(Beginning of MATERIAL FOR THIS TASK)
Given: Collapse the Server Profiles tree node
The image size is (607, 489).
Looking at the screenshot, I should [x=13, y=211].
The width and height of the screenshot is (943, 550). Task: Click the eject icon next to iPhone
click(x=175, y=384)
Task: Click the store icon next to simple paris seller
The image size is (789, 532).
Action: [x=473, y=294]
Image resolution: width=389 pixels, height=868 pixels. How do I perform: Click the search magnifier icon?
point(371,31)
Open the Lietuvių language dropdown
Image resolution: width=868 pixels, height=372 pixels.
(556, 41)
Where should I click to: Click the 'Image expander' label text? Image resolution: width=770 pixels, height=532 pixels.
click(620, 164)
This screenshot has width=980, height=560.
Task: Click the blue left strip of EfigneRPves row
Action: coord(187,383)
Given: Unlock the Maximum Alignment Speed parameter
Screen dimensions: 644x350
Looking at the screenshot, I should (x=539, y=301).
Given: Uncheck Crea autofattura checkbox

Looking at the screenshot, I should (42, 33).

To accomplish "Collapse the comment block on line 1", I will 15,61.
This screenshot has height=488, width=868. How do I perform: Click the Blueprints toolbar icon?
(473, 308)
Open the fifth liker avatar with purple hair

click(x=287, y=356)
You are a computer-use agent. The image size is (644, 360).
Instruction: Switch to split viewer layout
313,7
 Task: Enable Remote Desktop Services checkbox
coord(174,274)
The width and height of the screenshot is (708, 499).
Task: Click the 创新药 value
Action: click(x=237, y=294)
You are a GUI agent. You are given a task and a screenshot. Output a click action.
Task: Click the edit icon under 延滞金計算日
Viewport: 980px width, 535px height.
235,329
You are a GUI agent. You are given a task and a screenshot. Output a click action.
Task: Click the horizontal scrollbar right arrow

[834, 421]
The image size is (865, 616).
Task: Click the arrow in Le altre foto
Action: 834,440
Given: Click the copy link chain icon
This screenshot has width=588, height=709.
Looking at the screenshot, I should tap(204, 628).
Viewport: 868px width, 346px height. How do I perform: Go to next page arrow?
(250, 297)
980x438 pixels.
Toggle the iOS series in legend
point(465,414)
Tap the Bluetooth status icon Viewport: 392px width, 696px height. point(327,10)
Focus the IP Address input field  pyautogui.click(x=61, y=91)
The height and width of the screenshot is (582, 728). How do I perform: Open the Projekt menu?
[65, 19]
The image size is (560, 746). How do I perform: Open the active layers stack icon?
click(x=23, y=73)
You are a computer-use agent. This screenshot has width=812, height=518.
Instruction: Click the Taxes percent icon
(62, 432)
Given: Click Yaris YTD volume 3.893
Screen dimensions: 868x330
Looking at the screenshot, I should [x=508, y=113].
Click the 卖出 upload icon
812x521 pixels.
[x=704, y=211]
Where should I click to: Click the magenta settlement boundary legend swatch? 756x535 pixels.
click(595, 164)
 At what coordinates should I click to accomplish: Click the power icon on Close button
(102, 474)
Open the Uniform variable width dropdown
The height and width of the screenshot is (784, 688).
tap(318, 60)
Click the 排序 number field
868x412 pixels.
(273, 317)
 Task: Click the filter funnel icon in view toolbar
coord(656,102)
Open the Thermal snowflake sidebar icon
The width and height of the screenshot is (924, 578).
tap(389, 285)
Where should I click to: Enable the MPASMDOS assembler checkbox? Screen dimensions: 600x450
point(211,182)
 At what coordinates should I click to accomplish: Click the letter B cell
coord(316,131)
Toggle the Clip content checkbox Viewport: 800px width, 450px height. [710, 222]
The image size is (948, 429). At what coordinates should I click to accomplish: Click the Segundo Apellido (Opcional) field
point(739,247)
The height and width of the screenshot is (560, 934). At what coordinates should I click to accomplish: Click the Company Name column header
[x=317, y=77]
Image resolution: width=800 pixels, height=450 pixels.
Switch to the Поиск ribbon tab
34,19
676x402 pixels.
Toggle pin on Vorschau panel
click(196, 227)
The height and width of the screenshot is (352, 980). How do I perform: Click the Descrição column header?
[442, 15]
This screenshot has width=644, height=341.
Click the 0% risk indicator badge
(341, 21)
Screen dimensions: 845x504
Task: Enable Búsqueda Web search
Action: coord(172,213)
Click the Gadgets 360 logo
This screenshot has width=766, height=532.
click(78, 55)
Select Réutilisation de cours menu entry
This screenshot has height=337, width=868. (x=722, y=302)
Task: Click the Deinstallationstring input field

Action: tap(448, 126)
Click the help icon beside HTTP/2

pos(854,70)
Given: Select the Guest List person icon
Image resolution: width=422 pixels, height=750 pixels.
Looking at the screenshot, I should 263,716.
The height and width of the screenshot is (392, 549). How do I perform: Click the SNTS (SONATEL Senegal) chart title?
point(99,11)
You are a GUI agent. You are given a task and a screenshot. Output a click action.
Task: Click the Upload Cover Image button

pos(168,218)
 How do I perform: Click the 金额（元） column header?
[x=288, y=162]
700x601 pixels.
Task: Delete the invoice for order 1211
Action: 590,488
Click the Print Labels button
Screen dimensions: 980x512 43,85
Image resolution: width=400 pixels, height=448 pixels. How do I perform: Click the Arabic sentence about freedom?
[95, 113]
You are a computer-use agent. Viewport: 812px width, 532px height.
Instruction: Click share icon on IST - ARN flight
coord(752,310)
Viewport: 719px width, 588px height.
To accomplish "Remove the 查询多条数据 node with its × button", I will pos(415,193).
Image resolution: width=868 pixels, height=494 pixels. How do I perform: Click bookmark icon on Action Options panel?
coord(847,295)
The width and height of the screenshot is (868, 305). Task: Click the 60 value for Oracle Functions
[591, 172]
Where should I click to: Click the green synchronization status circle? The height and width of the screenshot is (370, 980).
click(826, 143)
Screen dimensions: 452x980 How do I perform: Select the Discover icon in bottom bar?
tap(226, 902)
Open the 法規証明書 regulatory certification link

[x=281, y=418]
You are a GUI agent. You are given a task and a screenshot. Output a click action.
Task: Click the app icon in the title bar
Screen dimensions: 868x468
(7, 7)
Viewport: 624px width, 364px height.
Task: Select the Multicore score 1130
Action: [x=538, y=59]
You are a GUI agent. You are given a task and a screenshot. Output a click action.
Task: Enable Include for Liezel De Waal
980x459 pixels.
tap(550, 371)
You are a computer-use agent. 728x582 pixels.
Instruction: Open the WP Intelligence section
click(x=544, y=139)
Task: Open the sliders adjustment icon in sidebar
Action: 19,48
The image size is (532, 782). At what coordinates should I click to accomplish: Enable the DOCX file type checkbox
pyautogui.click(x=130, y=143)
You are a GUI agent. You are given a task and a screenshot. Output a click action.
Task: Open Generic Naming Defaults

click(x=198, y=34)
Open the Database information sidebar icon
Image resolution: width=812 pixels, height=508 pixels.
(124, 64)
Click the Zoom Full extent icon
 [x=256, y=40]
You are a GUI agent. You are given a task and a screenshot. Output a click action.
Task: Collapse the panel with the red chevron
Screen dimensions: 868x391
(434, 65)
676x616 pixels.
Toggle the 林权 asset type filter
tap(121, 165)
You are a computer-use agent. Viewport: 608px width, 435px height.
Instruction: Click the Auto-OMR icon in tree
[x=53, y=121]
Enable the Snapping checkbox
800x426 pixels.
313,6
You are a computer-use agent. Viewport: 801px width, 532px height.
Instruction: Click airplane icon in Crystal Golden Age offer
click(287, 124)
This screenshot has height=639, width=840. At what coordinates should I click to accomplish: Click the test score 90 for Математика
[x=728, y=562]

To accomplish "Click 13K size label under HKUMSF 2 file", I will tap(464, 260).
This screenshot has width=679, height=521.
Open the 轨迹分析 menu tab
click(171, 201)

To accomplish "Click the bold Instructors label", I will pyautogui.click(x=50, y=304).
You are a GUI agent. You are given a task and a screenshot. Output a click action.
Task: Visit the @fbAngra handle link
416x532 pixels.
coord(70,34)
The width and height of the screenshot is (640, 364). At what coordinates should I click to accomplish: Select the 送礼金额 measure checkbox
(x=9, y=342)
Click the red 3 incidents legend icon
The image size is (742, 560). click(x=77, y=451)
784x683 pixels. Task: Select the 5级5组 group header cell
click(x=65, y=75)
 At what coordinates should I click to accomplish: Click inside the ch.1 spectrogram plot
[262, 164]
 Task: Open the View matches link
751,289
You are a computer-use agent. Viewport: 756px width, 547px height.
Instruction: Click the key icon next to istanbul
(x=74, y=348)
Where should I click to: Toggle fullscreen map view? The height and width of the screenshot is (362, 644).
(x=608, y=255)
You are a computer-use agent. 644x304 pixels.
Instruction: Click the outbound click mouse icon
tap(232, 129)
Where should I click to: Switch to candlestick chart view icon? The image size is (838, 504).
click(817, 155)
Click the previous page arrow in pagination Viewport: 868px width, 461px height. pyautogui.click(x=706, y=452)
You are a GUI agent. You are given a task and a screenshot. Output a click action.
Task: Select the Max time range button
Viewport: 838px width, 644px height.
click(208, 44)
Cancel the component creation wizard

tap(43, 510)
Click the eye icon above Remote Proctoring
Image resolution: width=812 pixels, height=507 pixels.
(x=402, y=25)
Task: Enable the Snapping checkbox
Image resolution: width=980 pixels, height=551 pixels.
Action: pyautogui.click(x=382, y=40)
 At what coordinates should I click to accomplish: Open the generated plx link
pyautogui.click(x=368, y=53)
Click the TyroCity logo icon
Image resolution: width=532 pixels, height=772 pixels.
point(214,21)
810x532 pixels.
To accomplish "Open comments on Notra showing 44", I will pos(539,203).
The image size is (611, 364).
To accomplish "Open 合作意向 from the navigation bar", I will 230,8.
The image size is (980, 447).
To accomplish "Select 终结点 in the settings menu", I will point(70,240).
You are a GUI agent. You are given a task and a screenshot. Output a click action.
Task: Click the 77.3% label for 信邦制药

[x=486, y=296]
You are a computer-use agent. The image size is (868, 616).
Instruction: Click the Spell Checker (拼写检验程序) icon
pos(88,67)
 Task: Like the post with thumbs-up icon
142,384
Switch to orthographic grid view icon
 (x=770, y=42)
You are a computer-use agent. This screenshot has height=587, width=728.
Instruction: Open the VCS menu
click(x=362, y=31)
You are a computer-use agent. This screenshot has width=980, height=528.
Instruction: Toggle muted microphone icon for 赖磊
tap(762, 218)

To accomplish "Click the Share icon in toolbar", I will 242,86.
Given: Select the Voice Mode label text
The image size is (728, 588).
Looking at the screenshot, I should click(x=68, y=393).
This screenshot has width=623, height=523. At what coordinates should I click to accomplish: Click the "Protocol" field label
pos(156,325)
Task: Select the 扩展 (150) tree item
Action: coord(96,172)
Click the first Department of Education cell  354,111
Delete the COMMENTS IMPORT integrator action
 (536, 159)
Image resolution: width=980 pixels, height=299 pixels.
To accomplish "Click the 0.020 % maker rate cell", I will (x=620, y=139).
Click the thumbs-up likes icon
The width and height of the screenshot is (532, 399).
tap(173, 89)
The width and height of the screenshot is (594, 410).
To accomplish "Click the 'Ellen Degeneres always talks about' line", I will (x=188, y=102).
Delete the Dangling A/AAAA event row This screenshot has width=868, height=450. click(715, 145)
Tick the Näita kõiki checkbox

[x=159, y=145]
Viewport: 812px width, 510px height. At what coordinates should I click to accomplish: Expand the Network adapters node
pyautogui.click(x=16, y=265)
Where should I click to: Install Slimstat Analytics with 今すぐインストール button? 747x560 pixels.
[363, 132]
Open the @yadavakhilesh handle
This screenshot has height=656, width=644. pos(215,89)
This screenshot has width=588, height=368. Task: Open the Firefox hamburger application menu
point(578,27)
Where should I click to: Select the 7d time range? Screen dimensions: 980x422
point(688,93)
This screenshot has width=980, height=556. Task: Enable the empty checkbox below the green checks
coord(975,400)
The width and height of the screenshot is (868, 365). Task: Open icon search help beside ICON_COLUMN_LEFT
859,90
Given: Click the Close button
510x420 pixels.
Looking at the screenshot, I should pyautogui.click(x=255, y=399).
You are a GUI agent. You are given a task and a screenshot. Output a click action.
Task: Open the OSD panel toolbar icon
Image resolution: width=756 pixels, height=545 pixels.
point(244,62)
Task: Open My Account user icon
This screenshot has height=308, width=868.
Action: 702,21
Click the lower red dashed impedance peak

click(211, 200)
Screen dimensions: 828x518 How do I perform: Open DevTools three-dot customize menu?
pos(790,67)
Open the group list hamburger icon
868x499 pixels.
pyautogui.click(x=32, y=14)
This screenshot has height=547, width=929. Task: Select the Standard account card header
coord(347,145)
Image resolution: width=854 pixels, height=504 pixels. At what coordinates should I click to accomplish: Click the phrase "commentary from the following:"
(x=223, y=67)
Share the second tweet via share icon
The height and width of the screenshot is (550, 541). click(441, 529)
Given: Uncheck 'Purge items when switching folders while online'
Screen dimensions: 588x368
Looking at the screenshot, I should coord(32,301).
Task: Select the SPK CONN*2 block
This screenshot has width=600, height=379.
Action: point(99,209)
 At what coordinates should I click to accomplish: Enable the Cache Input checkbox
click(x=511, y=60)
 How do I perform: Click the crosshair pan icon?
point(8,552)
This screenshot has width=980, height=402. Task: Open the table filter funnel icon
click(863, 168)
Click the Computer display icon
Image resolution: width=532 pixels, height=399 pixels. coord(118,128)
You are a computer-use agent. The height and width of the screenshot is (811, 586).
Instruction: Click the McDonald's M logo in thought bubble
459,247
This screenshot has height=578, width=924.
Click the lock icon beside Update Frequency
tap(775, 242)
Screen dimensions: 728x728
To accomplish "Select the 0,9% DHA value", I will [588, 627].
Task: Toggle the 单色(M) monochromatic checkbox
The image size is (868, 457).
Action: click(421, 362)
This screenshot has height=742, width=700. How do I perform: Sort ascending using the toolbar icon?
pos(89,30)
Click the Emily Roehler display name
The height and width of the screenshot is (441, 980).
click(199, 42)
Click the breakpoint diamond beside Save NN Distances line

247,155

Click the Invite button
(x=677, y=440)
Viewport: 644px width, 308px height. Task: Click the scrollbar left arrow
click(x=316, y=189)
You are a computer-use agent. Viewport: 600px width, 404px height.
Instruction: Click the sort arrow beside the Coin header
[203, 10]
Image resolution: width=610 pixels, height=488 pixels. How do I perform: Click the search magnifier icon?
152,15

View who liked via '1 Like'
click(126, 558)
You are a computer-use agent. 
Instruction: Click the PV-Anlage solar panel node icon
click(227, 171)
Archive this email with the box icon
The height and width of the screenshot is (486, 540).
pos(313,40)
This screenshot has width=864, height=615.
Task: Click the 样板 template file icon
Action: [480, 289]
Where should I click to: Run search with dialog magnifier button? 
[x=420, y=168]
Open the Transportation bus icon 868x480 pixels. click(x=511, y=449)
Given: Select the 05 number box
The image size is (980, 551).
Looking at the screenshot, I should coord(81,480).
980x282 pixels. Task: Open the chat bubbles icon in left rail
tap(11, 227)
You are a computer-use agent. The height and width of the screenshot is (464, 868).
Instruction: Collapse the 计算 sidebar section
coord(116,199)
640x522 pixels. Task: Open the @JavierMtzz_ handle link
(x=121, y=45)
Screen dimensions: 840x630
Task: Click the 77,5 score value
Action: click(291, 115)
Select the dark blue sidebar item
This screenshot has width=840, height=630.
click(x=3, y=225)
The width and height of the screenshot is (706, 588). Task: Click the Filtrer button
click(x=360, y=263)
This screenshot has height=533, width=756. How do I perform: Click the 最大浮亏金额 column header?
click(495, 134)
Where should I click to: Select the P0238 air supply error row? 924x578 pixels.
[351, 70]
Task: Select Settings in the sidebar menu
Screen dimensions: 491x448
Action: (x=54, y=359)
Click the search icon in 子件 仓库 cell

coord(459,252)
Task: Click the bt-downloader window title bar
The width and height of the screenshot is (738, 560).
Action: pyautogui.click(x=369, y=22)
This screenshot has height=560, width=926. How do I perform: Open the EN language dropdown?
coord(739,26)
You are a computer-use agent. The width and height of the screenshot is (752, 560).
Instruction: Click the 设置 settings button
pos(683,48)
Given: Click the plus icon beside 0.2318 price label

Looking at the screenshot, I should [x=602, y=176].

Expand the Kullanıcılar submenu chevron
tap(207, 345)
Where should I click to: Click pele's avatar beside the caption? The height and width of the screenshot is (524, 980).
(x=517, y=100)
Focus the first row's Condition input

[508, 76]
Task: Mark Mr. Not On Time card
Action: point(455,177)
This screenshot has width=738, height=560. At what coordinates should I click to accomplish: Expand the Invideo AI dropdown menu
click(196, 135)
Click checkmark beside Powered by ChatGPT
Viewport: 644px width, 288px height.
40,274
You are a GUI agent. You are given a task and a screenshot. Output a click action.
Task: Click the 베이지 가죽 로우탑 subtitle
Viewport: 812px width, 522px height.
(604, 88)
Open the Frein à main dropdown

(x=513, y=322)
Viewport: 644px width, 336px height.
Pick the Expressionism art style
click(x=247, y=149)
(End of MATERIAL FOR THIS TASK)
### TO DO
Check the data above and report how many lines include the word "under", using a bare number.

### PROBLEM SOLUTION
2